▸ **WHAT YOU SHOULD DO**:
Give every entry again, exactly as it stands.

MATERIAL FOR THE TASK Block Start

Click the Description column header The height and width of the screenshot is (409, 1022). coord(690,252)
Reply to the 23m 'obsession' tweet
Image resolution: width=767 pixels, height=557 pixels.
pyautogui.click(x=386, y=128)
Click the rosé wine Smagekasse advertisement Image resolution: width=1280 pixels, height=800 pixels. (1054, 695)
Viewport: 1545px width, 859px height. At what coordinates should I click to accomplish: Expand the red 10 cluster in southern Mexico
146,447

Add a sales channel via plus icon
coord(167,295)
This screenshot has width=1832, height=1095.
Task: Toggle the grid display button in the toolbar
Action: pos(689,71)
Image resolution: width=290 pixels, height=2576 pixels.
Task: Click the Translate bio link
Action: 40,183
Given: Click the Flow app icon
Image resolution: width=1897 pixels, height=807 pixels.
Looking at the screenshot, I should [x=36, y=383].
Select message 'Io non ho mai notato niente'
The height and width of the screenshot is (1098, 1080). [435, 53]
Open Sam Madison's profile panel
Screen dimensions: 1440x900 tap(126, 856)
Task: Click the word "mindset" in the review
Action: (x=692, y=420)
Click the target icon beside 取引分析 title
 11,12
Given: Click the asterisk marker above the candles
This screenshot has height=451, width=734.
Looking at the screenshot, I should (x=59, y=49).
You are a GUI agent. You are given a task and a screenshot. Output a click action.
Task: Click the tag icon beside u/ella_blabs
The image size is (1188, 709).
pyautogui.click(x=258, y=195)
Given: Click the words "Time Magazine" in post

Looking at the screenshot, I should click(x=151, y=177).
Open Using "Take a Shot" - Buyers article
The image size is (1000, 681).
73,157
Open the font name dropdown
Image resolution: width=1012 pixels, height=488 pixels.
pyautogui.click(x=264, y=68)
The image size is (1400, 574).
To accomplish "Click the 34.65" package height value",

MATERIAL FOR THE TASK Block End

▸ **TASK RESPONSE**:
Click the Description column header The height and width of the screenshot is (409, 1022). coord(690,252)
Reply to the 23m 'obsession' tweet
Image resolution: width=767 pixels, height=557 pixels.
pyautogui.click(x=386, y=128)
Click the rosé wine Smagekasse advertisement Image resolution: width=1280 pixels, height=800 pixels. (1054, 695)
Viewport: 1545px width, 859px height. At what coordinates should I click to accomplish: Expand the red 10 cluster in southern Mexico
146,447

Add a sales channel via plus icon
coord(167,295)
This screenshot has width=1832, height=1095.
Task: Toggle the grid display button in the toolbar
Action: pos(689,71)
Image resolution: width=290 pixels, height=2576 pixels.
Task: Click the Translate bio link
Action: 40,183
Given: Click the Flow app icon
Image resolution: width=1897 pixels, height=807 pixels.
Looking at the screenshot, I should [x=36, y=383].
Select message 'Io non ho mai notato niente'
The height and width of the screenshot is (1098, 1080). [435, 53]
Open Sam Madison's profile panel
Screen dimensions: 1440x900 tap(126, 856)
Task: Click the word "mindset" in the review
Action: (x=692, y=420)
Click the target icon beside 取引分析 title
 11,12
Given: Click the asterisk marker above the candles
This screenshot has height=451, width=734.
Looking at the screenshot, I should (x=59, y=49).
You are a GUI agent. You are given a task and a screenshot. Output a click action.
Task: Click the tag icon beside u/ella_blabs
The image size is (1188, 709).
pyautogui.click(x=258, y=195)
Given: Click the words "Time Magazine" in post

Looking at the screenshot, I should click(x=151, y=177).
Open Using "Take a Shot" - Buyers article
The image size is (1000, 681).
73,157
Open the font name dropdown
Image resolution: width=1012 pixels, height=488 pixels.
pyautogui.click(x=264, y=68)
The image size is (1400, 574).
To accomplish "Click the 34.65" package height value",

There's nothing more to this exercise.